The song Pete Townshend used to come out as bi-sexual
Rock ‘n’ roll has forever been grappling with stilted gender norms. In 1972, Pete Townshend‘s old pal David Bowie announced: “[I’m] gay, and always have been”. The purpose of his remark, which he later detracted, was to shake up the conservative approach to sexuality at the time and use his art as an engine for greater liberation. This was a bold and brave move, but it opened the door for progress.
This has always been a tenet of the genre, as Townshend put it: “Rock ‘n’ roll might not solve your problems, but it does let you dance all over them.” With this in mind, The Who guitarist decided to espouse his own personal liberation in song.

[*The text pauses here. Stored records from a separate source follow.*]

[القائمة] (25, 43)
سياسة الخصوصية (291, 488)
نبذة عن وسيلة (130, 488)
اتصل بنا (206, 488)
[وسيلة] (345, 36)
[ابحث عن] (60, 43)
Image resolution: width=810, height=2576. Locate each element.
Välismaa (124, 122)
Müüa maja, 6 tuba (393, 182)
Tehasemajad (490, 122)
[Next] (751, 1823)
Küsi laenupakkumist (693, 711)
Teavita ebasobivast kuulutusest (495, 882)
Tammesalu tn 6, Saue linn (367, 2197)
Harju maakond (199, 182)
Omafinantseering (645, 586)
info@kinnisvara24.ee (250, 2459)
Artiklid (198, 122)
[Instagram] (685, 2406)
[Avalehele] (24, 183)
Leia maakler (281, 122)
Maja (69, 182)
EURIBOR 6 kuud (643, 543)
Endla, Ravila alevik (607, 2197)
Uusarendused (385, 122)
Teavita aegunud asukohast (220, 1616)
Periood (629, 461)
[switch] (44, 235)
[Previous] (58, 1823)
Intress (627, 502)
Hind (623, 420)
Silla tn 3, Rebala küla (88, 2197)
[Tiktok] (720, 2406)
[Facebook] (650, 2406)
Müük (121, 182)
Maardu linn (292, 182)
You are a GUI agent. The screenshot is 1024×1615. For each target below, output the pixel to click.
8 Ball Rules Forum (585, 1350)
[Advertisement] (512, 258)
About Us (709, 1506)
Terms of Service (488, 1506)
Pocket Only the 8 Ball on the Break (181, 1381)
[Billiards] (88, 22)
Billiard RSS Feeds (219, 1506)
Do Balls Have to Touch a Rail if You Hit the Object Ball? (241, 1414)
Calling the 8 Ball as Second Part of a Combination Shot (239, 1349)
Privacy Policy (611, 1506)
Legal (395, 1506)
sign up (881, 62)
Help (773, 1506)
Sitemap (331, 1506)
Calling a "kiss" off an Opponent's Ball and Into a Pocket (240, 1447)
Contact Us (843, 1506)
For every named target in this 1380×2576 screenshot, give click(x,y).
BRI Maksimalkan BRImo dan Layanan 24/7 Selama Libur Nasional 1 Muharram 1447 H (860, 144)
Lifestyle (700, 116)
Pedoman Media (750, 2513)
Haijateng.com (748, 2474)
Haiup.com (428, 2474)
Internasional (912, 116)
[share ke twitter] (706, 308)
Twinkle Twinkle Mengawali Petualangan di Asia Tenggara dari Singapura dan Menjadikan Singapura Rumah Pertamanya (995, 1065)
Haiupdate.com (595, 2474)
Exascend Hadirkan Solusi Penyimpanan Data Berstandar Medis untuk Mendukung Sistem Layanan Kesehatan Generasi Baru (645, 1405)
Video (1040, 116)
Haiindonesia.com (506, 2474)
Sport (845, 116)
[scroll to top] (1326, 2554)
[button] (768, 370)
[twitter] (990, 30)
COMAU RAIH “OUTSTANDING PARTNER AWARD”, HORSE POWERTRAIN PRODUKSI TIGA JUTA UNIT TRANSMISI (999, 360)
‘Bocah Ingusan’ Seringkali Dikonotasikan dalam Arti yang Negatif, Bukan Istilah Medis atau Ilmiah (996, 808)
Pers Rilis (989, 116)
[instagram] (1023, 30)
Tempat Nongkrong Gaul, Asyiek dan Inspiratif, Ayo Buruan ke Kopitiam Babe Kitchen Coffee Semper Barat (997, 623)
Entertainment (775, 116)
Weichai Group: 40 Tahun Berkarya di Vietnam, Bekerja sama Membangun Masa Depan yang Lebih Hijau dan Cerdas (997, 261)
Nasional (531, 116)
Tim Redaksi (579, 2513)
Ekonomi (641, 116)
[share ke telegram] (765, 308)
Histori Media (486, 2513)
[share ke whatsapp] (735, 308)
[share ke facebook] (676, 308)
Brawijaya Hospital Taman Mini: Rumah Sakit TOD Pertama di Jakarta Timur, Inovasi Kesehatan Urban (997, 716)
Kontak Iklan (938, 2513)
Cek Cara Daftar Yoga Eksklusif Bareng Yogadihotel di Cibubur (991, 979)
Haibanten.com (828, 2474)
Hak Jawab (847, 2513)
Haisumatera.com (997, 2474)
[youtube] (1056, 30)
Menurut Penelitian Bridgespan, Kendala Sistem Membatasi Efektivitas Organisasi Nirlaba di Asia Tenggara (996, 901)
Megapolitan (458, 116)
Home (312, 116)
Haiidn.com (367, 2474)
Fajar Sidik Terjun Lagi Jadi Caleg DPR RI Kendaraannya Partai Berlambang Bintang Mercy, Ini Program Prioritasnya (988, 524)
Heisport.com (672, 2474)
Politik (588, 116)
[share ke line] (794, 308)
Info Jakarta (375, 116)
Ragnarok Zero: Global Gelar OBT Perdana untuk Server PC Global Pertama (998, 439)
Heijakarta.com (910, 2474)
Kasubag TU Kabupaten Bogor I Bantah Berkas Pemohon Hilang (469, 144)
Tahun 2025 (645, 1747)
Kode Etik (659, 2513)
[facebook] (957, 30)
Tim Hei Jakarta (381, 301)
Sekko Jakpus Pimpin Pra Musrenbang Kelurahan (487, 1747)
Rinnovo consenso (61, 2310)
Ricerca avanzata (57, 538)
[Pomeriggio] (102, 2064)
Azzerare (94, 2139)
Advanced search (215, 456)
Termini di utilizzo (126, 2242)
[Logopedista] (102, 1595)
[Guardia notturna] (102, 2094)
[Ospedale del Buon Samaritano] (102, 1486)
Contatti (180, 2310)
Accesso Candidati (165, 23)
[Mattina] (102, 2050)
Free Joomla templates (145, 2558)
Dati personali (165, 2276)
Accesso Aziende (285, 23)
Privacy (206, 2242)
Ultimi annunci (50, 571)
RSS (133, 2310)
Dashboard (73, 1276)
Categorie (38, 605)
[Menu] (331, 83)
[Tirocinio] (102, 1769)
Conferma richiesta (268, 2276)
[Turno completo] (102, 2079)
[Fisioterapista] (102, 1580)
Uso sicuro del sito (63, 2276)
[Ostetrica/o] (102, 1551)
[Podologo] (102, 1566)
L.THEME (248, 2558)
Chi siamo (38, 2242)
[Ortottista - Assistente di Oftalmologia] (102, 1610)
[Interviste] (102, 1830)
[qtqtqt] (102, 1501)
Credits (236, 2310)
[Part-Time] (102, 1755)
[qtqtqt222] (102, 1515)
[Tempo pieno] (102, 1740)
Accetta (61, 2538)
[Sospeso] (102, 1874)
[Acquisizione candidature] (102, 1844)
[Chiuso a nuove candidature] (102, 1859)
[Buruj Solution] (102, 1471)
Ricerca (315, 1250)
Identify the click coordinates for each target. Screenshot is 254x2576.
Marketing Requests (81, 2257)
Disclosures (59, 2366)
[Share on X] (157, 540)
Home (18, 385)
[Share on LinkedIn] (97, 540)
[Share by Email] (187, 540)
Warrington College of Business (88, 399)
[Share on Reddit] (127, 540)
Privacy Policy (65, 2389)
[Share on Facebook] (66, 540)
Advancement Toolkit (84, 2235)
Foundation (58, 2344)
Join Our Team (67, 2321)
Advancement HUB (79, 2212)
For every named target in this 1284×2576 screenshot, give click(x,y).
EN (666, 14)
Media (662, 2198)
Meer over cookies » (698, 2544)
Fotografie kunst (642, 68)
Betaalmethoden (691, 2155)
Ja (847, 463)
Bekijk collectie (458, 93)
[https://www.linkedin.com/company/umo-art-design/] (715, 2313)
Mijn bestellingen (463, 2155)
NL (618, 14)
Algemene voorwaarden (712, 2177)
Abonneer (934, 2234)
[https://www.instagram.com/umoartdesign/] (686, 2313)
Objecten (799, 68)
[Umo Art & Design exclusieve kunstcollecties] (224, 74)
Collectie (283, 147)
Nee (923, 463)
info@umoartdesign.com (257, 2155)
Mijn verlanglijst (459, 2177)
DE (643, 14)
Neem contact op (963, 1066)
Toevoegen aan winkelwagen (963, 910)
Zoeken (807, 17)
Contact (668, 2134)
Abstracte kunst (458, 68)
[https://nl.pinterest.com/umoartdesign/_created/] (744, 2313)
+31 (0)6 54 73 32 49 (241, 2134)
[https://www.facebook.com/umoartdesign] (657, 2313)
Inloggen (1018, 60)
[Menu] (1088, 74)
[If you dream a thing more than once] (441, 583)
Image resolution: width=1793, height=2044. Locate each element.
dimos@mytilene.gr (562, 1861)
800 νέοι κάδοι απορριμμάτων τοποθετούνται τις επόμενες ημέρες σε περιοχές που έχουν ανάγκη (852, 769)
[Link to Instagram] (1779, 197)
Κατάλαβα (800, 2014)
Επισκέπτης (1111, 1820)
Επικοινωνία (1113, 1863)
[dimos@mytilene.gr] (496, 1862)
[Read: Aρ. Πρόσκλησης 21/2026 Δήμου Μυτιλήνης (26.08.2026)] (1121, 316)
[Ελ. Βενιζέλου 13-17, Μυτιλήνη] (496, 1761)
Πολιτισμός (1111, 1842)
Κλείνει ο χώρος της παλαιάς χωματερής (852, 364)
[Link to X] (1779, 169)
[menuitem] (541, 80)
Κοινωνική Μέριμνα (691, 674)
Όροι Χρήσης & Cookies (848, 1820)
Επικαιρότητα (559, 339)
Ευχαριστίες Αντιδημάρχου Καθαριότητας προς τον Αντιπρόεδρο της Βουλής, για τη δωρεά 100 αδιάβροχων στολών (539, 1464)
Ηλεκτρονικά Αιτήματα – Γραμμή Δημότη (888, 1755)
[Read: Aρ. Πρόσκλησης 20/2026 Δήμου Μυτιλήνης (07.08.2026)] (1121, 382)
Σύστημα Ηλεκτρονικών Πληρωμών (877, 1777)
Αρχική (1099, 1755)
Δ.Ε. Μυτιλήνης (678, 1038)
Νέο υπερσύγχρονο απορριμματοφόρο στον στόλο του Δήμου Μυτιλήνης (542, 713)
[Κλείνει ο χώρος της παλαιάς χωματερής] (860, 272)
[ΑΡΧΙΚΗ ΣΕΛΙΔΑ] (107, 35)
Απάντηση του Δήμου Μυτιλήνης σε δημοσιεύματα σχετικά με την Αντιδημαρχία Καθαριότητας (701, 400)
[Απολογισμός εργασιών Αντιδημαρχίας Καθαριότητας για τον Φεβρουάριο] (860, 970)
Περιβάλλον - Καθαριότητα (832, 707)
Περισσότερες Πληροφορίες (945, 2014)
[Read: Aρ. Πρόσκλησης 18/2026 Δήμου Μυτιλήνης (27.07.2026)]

With his 1980 solo effort, Empty Glass, he was looking to get more personal with his music, reconciling his journey to this point.
One song typified this new introspective outlook, ‘Rough Boys’. A decade on from the single’s release, Townshend told Newsweek: “I know how it feels to be a woman because I am a woman, and I won’t be classified as just a man.”
He then described ‘Rough Boys’ as his account of this, explaining: “In a way, it was a coming-out. That it was a real acknowledgement of the fact that I’d been surrounded by people that I really adored – and was actually sexually attracted to – who were men. And that the side of me that responded to those people was a passive side, a subordinate side.” This earnestness at a time of great prejudice was a bold move by Pete, and it opened him up to a new fanbase.
He had, however, previously hinted at this with a single way back in 1966. “With ‘I’m A Boy’ it’s the idea of masculinity and the way that men are seen to be at a time when I often forget, to be homosexual, to be pansexual, as I think I probably was, but not anymore,” he told Rock Cellar Magazine. “But I think I was ready to fall into bed with anybody that would have me. I think I forget that homosexuality was still illegal, so these adventures had to be couched in vignettes of humour and irony.”
Nevertheless, he was much more willing to be up-front about his sexuality with ‘Rough Boys’, not just discussing his bi-sexuality “under the sheets” but also grappling with the notion of machoism. This resulted in refreshing discussions around the subject. “You have Pete’s sexual ambiguity going on here,” Alice Cooper mused in a Rolling Stone interview. “I still don’t know exactly what he was trying to say with that song, but I love it, whatever it is. Pete’s an amazing mystery.”
Despite his proclaimed pan-sexuality, Townshend has been married twice, once to Karen Astley from 1968 to 1994, and he later married Rachel Fuller in 2016.